PROBLEM DESCRIPTION |
Make an exact reproduction of all the data.

SUPPLIED RECORDS |
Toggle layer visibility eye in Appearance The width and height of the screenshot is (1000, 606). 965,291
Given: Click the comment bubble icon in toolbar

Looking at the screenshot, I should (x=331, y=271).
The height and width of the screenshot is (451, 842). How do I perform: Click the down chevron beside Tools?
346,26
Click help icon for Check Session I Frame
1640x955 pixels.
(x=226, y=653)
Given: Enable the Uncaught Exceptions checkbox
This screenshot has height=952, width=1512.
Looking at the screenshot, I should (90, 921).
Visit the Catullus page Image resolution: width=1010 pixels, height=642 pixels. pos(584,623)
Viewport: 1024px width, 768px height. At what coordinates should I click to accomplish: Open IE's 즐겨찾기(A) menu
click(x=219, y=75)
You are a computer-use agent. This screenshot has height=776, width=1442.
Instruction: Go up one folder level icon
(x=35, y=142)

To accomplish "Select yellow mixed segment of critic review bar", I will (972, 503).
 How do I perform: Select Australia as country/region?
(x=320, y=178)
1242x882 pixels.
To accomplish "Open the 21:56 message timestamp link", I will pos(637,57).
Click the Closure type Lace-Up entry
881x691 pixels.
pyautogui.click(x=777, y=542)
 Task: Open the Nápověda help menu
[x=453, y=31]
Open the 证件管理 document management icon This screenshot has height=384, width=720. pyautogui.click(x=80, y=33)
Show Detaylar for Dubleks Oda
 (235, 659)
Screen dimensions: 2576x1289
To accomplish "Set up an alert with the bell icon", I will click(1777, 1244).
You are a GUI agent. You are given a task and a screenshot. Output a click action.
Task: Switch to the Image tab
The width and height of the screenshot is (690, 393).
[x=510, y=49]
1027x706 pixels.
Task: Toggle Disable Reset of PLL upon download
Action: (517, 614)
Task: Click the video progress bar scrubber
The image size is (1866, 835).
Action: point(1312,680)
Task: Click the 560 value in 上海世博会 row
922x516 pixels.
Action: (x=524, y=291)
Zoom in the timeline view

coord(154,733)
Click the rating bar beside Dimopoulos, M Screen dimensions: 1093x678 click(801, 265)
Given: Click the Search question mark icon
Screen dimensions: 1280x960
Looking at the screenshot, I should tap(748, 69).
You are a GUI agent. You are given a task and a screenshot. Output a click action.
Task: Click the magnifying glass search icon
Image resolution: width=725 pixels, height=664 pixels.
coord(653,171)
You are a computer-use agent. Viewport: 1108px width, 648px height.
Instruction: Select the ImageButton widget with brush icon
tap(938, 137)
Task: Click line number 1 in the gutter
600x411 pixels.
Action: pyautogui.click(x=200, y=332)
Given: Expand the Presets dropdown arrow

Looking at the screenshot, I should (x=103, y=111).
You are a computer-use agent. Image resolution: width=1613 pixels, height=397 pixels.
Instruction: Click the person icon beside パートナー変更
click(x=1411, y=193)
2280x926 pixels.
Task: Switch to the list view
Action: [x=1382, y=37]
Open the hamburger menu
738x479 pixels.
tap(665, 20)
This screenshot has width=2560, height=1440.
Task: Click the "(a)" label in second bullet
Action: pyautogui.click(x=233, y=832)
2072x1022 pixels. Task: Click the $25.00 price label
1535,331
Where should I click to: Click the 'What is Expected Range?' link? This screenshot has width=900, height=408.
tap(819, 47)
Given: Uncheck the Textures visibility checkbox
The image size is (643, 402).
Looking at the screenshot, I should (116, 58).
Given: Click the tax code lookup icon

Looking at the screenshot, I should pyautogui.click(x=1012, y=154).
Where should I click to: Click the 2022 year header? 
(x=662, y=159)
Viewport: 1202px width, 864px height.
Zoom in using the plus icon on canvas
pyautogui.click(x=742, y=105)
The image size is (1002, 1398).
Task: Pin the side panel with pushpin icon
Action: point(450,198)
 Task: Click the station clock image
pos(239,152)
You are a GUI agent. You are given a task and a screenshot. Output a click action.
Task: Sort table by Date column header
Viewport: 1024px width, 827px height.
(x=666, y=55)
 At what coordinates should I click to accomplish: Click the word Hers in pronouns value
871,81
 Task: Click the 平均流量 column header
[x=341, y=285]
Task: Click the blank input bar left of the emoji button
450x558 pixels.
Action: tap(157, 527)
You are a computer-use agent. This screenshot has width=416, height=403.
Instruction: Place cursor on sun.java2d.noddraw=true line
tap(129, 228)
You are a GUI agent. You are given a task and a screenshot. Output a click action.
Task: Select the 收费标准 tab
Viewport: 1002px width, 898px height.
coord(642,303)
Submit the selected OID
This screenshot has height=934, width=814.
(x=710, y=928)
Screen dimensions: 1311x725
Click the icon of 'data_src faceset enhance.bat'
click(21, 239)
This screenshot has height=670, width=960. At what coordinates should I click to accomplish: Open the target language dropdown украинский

SOLUTION FOR THIS TASK |
Toggle layer visibility eye in Appearance The width and height of the screenshot is (1000, 606). 965,291
Given: Click the comment bubble icon in toolbar

Looking at the screenshot, I should (x=331, y=271).
The height and width of the screenshot is (451, 842). How do I perform: Click the down chevron beside Tools?
346,26
Click help icon for Check Session I Frame
1640x955 pixels.
(x=226, y=653)
Given: Enable the Uncaught Exceptions checkbox
This screenshot has height=952, width=1512.
Looking at the screenshot, I should (90, 921).
Visit the Catullus page Image resolution: width=1010 pixels, height=642 pixels. pos(584,623)
Viewport: 1024px width, 768px height. At what coordinates should I click to accomplish: Open IE's 즐겨찾기(A) menu
click(x=219, y=75)
You are a computer-use agent. This screenshot has height=776, width=1442.
Instruction: Go up one folder level icon
(x=35, y=142)

To accomplish "Select yellow mixed segment of critic review bar", I will (972, 503).
 How do I perform: Select Australia as country/region?
(x=320, y=178)
1242x882 pixels.
To accomplish "Open the 21:56 message timestamp link", I will pos(637,57).
Click the Closure type Lace-Up entry
881x691 pixels.
pyautogui.click(x=777, y=542)
 Task: Open the Nápověda help menu
[x=453, y=31]
Open the 证件管理 document management icon This screenshot has height=384, width=720. pyautogui.click(x=80, y=33)
Show Detaylar for Dubleks Oda
 (235, 659)
Screen dimensions: 2576x1289
To accomplish "Set up an alert with the bell icon", I will click(1777, 1244).
You are a GUI agent. You are given a task and a screenshot. Output a click action.
Task: Switch to the Image tab
The width and height of the screenshot is (690, 393).
[x=510, y=49]
1027x706 pixels.
Task: Toggle Disable Reset of PLL upon download
Action: (517, 614)
Task: Click the video progress bar scrubber
The image size is (1866, 835).
Action: point(1312,680)
Task: Click the 560 value in 上海世博会 row
922x516 pixels.
Action: (x=524, y=291)
Zoom in the timeline view

coord(154,733)
Click the rating bar beside Dimopoulos, M Screen dimensions: 1093x678 click(801, 265)
Given: Click the Search question mark icon
Screen dimensions: 1280x960
Looking at the screenshot, I should tap(748, 69).
You are a GUI agent. You are given a task and a screenshot. Output a click action.
Task: Click the magnifying glass search icon
Image resolution: width=725 pixels, height=664 pixels.
coord(653,171)
You are a computer-use agent. Viewport: 1108px width, 648px height.
Instruction: Select the ImageButton widget with brush icon
tap(938, 137)
Task: Click line number 1 in the gutter
600x411 pixels.
Action: pyautogui.click(x=200, y=332)
Given: Expand the Presets dropdown arrow

Looking at the screenshot, I should (x=103, y=111).
You are a computer-use agent. Image resolution: width=1613 pixels, height=397 pixels.
Instruction: Click the person icon beside パートナー変更
click(x=1411, y=193)
2280x926 pixels.
Task: Switch to the list view
Action: [x=1382, y=37]
Open the hamburger menu
738x479 pixels.
tap(665, 20)
This screenshot has width=2560, height=1440.
Task: Click the "(a)" label in second bullet
Action: pyautogui.click(x=233, y=832)
2072x1022 pixels. Task: Click the $25.00 price label
1535,331
Where should I click to: Click the 'What is Expected Range?' link? This screenshot has width=900, height=408.
tap(819, 47)
Given: Uncheck the Textures visibility checkbox
The image size is (643, 402).
Looking at the screenshot, I should (116, 58).
Given: Click the tax code lookup icon

Looking at the screenshot, I should pyautogui.click(x=1012, y=154).
Where should I click to: Click the 2022 year header? 
(x=662, y=159)
Viewport: 1202px width, 864px height.
Zoom in using the plus icon on canvas
pyautogui.click(x=742, y=105)
The image size is (1002, 1398).
Task: Pin the side panel with pushpin icon
Action: point(450,198)
 Task: Click the station clock image
pos(239,152)
You are a GUI agent. You are given a task and a screenshot. Output a click action.
Task: Sort table by Date column header
Viewport: 1024px width, 827px height.
(x=666, y=55)
 At what coordinates should I click to accomplish: Click the word Hers in pronouns value
871,81
 Task: Click the 平均流量 column header
[x=341, y=285]
Task: Click the blank input bar left of the emoji button
450x558 pixels.
Action: tap(157, 527)
You are a computer-use agent. This screenshot has width=416, height=403.
Instruction: Place cursor on sun.java2d.noddraw=true line
tap(129, 228)
You are a GUI agent. You are given a task and a screenshot. Output a click action.
Task: Select the 收费标准 tab
Viewport: 1002px width, 898px height.
coord(642,303)
Submit the selected OID
This screenshot has height=934, width=814.
(x=710, y=928)
Screen dimensions: 1311x725
Click the icon of 'data_src faceset enhance.bat'
click(21, 239)
This screenshot has height=670, width=960. At what coordinates should I click to accomplish: Open the target language dropdown украинский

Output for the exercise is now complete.